If the Australian government is serious about encouraging small business, its approach needs to move away from broad-based tax concessions towards financial support linked to innovation, according to a Flinders University business academic.
Associate Professor Paul Kenny has just published Small Business Tax Opportunities as a guide for tax practitioners, students and small business owners to the current system of tax concessions.
He said small business owners need to be aware of the new $2 billion of tax concessions that have lifted the level of asset write-offs from $1,000 to $6,500, increased the depreciation write-off rate for most other assets from five per cent to 30 per cent, and introduced a $5,000 deduction for acquiring a motor vehicle.
Associate Professor Kenny urged small business owners to seek professional advice to avoid missing out.
He said occupying a business premises rather than renting it out, for example, can entitle the owner to an exemption from capital gains tax when the property is sold.
“People have paid hundreds of thousands of dollars in tax which they needn’t have, for lack of good advice.”
But Associate Professor Kenny also says that one of the system’s basic flaws is that the cost of advice can virtually negate the benefits for smaller players, producing an “upside-down effect”.
“Unfortunately, it seems to be the wealthier small businesses that can afford to get the good tax advice which get the concessions,” he said. “It is also the wealthier small businesses that hold all the depreciating assets, the real property that gets the capital gains and obtains all the benefits.”
While urging small businesses to claim the concessions, Associate Professor Kenny said recent regimes of tax reform – the Ralph report of 1999 and the Henry review of 2008-2009 – did not fully analyse incentives for small business.
In contrast with the research-based recommendations of a recent independent tax review in the UK, Australia’s system of concessions was “plucked out of the air”, Associate Professor Kenny said.
He said there are major doubts about the policy rationale of the concessions system.
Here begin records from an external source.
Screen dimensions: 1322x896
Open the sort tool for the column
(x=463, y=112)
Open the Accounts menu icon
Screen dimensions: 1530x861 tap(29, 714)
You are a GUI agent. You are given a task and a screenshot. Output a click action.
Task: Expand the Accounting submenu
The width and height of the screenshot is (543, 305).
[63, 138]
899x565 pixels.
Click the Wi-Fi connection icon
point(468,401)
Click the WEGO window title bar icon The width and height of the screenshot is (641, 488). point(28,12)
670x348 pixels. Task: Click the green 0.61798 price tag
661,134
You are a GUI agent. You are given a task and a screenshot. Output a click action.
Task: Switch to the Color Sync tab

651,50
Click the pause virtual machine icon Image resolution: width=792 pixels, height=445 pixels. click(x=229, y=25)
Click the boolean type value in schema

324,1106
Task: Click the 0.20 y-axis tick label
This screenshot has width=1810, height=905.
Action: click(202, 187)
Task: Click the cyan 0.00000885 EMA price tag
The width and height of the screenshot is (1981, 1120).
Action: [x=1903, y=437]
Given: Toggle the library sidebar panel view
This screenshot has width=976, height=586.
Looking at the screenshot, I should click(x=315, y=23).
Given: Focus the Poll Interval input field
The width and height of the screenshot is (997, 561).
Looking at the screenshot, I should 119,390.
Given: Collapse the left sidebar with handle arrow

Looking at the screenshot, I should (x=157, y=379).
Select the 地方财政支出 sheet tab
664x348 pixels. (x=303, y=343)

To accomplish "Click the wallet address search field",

As well as fundamental problems of defining and measuring what a small business is – criteria vary between government departments – Associate Professor Kenny said that once a business grows beyond certain parameters, it ceases to be eligible for the concessions.
“This tends to stymie growth, rather than encourage it.”
Associate Professor Kenny argues that direct grants tied to innovation would be a more effective method to encourage small business and its role as an economic driver.
“It isn’t easy for a government to work out which businesses are innovative, but we certainly need better targeting than the blunt instrument that is the small business tax concession,” he said.
“America has had for 26 years a small business innovation research program that gives $2 billion in grants per year, and studies have shown that this has had a significant impact on capitalising a broader economic transformation in innovation that flows through the general economy.”
Small Business Tax Opportunities is published by LexisNexis.